Red Wings are a long established American shoe company, probably best known for their tough work boots. Started in 1905 in Red Wing, MN by a local shoe store owner named Charles Beckman, the company has gone on to thrive ever since, and has really become a very iconic American brand. My memories of seeing them growing up are mostly associated with guys who made their livings buildings houses, or working in the forests, or something similar. To me, Red Wings have always been the ultimate no-nonsense boots. But beyond their utilitarian roots, Red Wings have always had a very cool sense of style about them, going back decades. The coolest of the cool from throughout their long history have been collected together in their Heritage line, and that’s what we’re wearing.

The Heritage boots differ pretty greatly from Red Wings modern collection, in looks and construction. First of all, the Heritage boots are really just the timeless classics that Red Wings has made for decades.
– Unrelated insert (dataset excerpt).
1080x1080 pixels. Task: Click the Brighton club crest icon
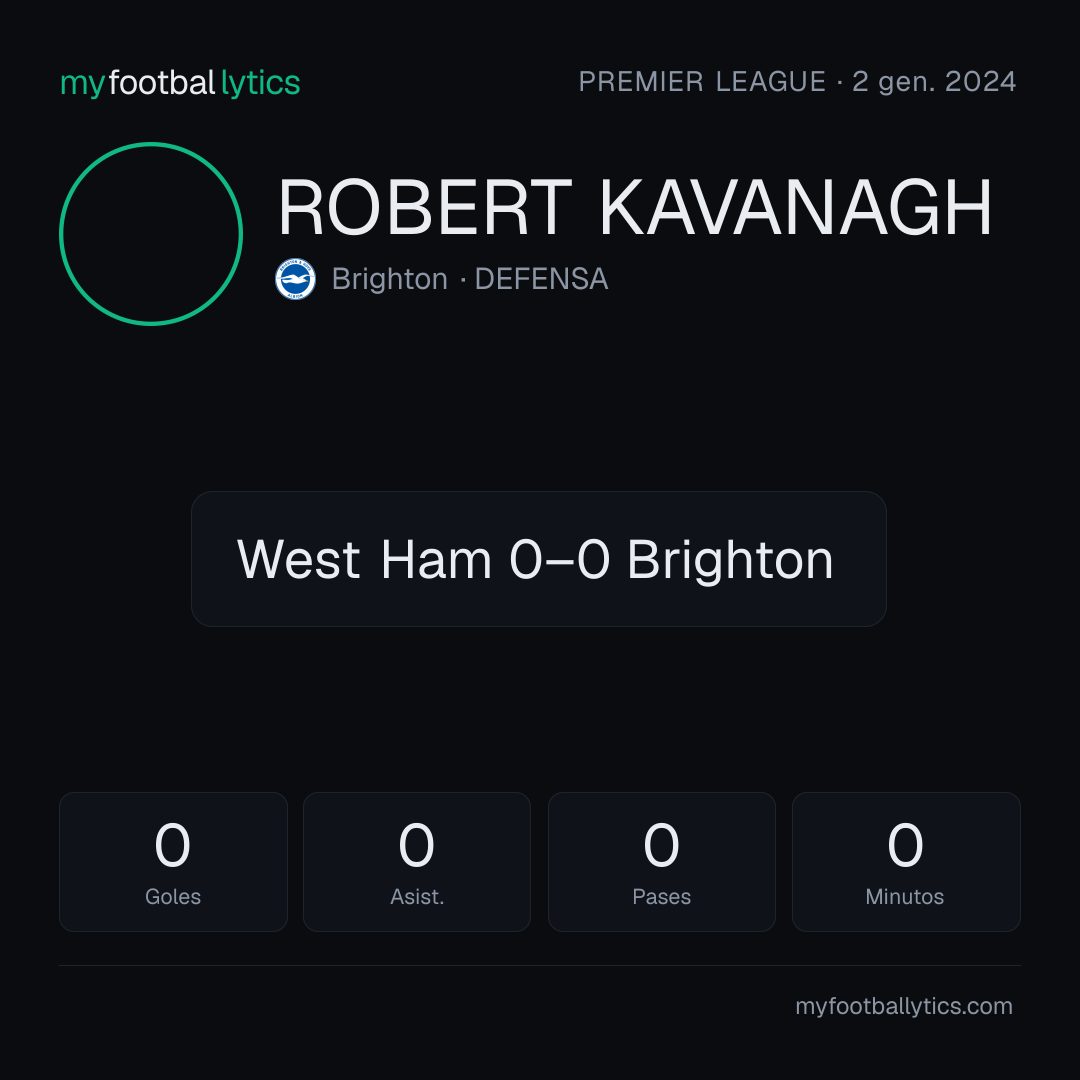tap(295, 279)
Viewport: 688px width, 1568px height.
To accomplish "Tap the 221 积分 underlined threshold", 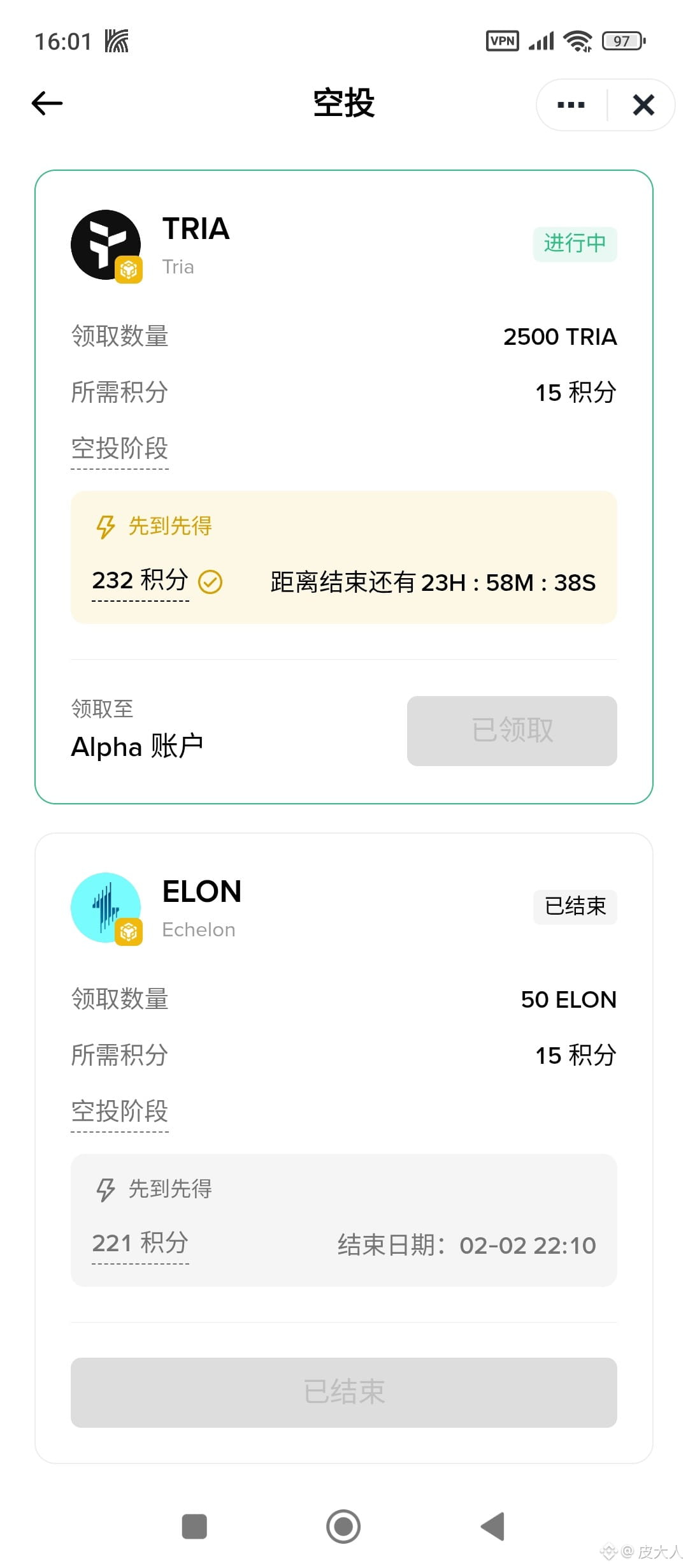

So while one half of the company tries out new materials and looks, the Heritage line sticks with what they know works. In an age where it seems every company is constantly throwing the baby out with the bathwater, and fixing things that weren’t broken to begin with, this is a really refreshing and welcome approach. In keeping with this ethos, Red Wings does it all themselves, from providing the leather form their own tannery, to building everything in the same town the company started in over a century ago. More than that, these boots and shoes are actually still manually made on machines that go back a hundred years in some cases. The company boasts that even today they have third and fourth generation shoe-makers working in their factory, working on the same machines their parents and grandparents did. Again, in an age where people often change jobs as frequently as they change their socks, this is pretty cool.

Building boots at the factory in Red Wing, MN…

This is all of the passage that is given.